Being out West reminds me of President Theodore "Teddy" Roosevelt, who served was the 26th president of the United States. In 1901, when President William McKinley was assassinated, the 42-year-old Roosevelt became the nation's youngest president. He served until 1909.
Roosevelt had grown up in an era of rapid change. He had watched President Abraham Lincoln's funeral from his window when he was six. A sickly child, he had suffered from asthma. His father would take him out on carriage rides at night when he was suffering attacks. Teddy worked hard to overcome his physical ailments, and he did.

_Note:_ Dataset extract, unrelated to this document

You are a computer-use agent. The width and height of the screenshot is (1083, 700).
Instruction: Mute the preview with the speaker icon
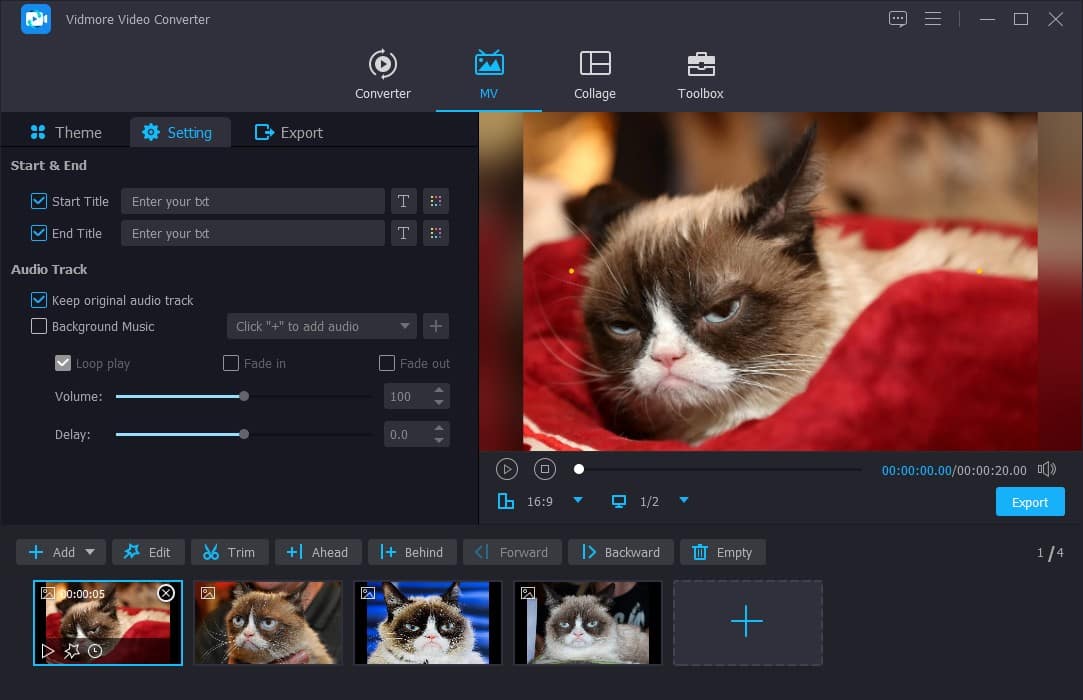[1046, 469]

His first wife, Alice Hathaway Lee Roosevelt, died in 1884 at age 22. Afterward, Roosevelt moved to the Dakota Territory. There, he hardened himself physically even further. He served as a Rough Rider in the Spanish-American War and led a charge against Spanish troops on San Juan and Kettle Hill in Cuba. He loved the outdoors and embraced the strenuous life. For him, life was intended to be full of obstacles to overcome. He would probably be appalled at how many Americans want lives of leisure and inactivity, content with sitting on their couches, watching TV, playing video games and allowing their bodies to fall into disrepair.

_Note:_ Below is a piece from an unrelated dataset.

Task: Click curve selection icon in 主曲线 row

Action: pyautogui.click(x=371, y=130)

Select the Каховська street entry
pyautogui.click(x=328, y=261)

While he did not serve in World War I, he sent four of his sons. After he received the news that one of his sons, Quentin, had died, he wrote: "Only those are fit to live who do not fear to die: and none are fit to die who have shrunk from the joy of life. Both life and death are parts of the same great adventure."

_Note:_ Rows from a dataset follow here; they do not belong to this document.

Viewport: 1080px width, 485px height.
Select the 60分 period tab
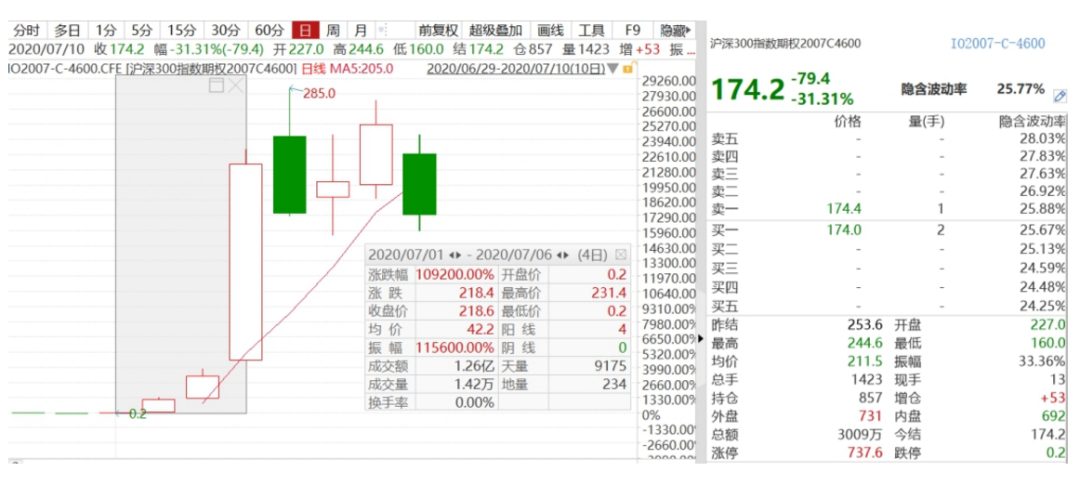pyautogui.click(x=269, y=30)
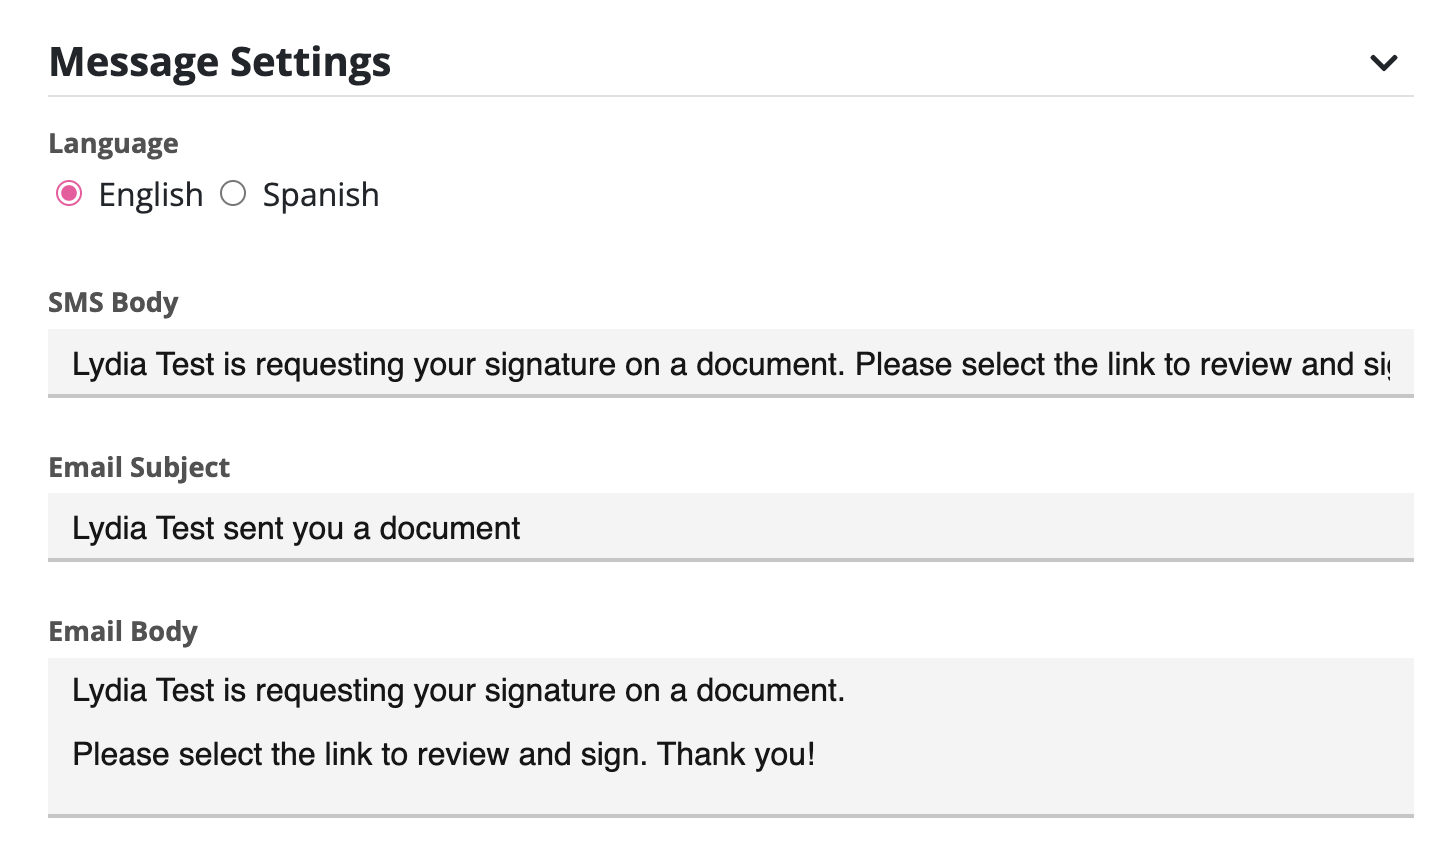Click the Message Settings heading
Viewport: 1454px width, 868px height.
[220, 62]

These are great reminders for us today. First, life transcends us individuals; we live in a nation and a world that is larger than us and that will endure after we are gone. We need to broaden our worldviews and remind ourselves of this.
The second message is that there are things we can do ourselves. By that, I don't mean that we should get the politicians to do things we can assign to bureaucrats, but instead, the things we can do as individuals to give ourselves, our children and our grandchildren a better future. We can have a limited government only when we have an active civil society. Civic activity and philanthropy are the stitches that hold the American fabric together.
The third message is that it is important to work hard. "There are two things that I want you to make up your minds to: first, that you are going to have a good time as long as you live -- I have no use for the sour-faced man -- and next that you are going to do something worthwhile, that you are going to work hard and do the things you set out to do," Theodore Roosevelt told schoolchildren in Oyster Bay, New York, on Christmas in 1898.
Today, we need to refocus on these core lessons. If we live our lives right, we will improve our world and pass it intact to our children and grandchildren. We need to not only live for ourselves, but we also need to think about future generations. We should be involved in government and civic activities. Government encroaches when people are inactive. The best way to limit government is to get involved. We should work hard to do this. Hard work is good for the body and the soul. Finally, let's not be sour-faced. Today, there are too many people who are sour-faced in our country; they look at what they don't have instead of the opportunities that they do have.
Life is a great adventure. It does not last long. We should take advantage of every minute, work hard for future generations and enjoy life along the way.